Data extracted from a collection
↓
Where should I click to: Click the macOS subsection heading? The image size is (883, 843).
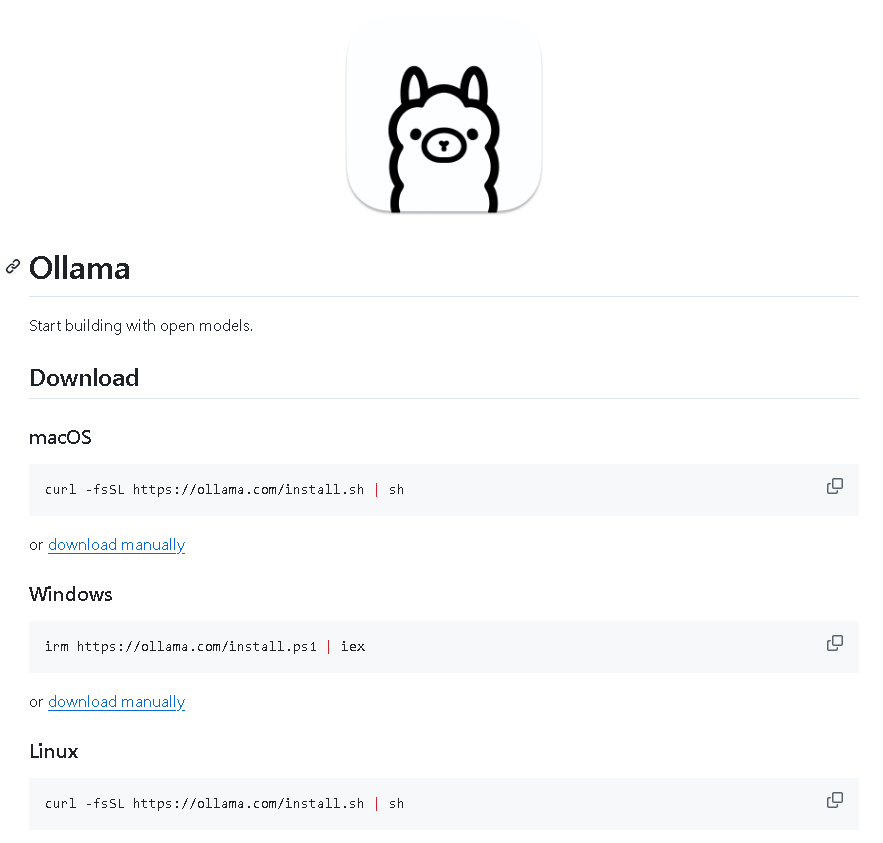tap(60, 438)
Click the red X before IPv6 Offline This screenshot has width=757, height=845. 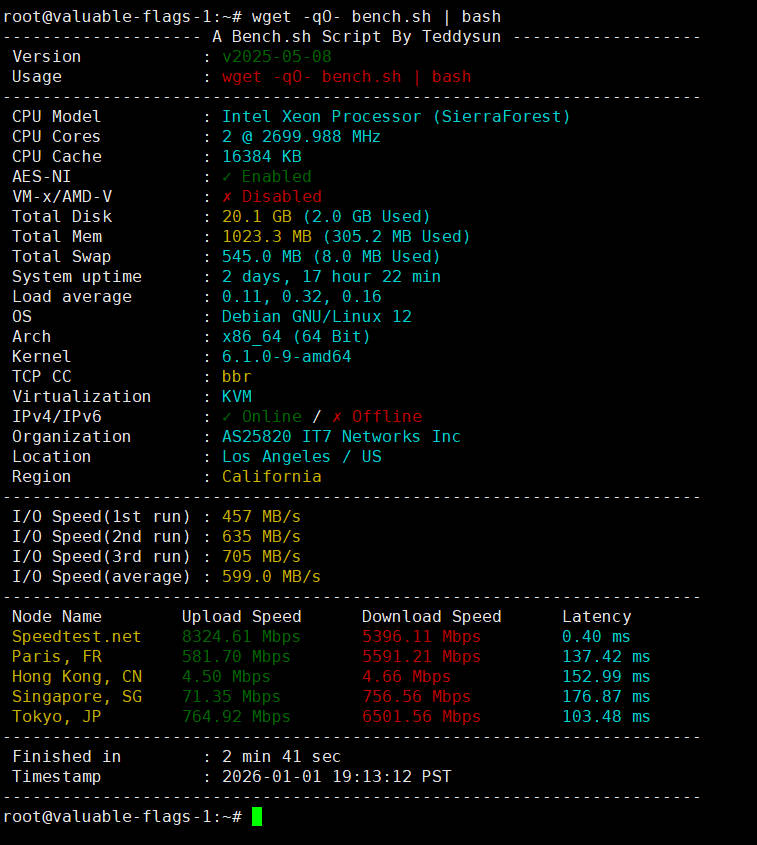pos(337,417)

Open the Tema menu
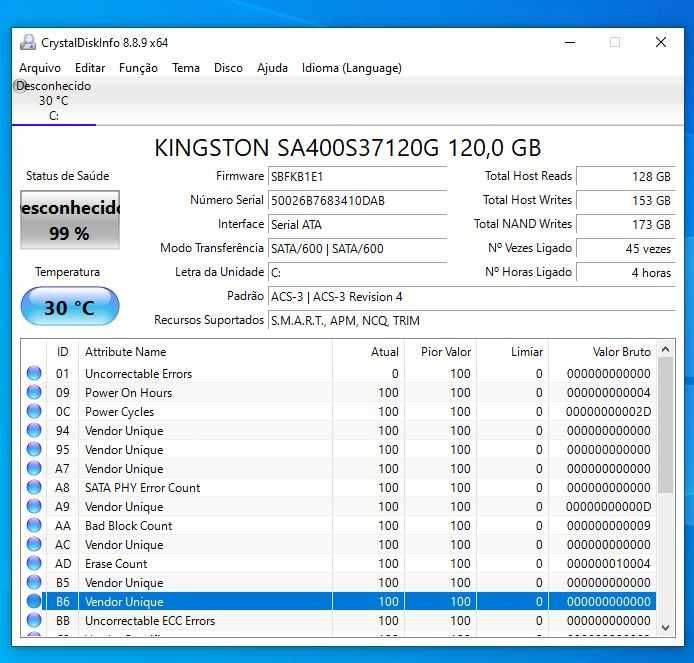186,68
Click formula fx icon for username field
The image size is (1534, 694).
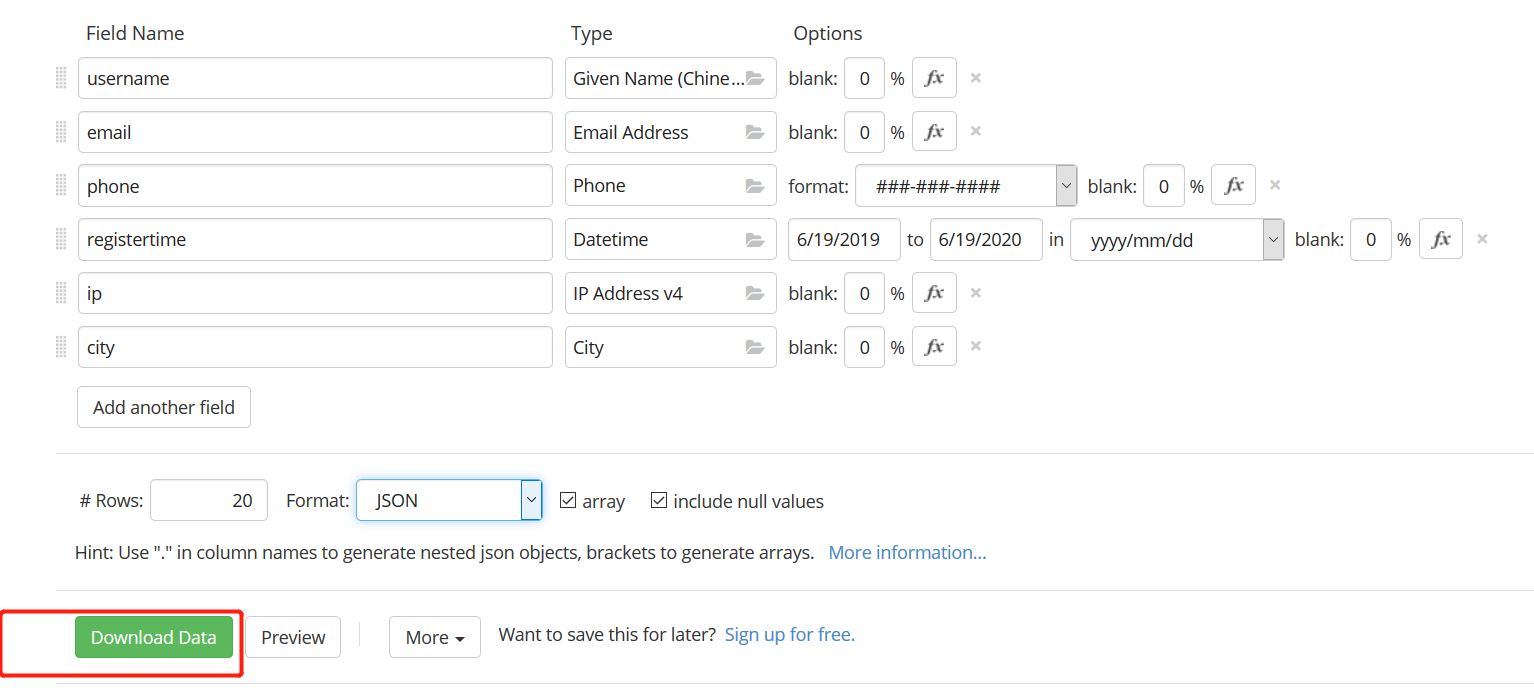click(x=934, y=78)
↑
◆ **Exercise directions**:
Copy out, exactly and without pictures, each line from the one containing "Open the Tema menu" through the final line of the entries, both ends included.

◆ **Answer section**:
Open the Tema menu
186,68
Click formula fx icon for username field
The image size is (1534, 694).
click(x=934, y=78)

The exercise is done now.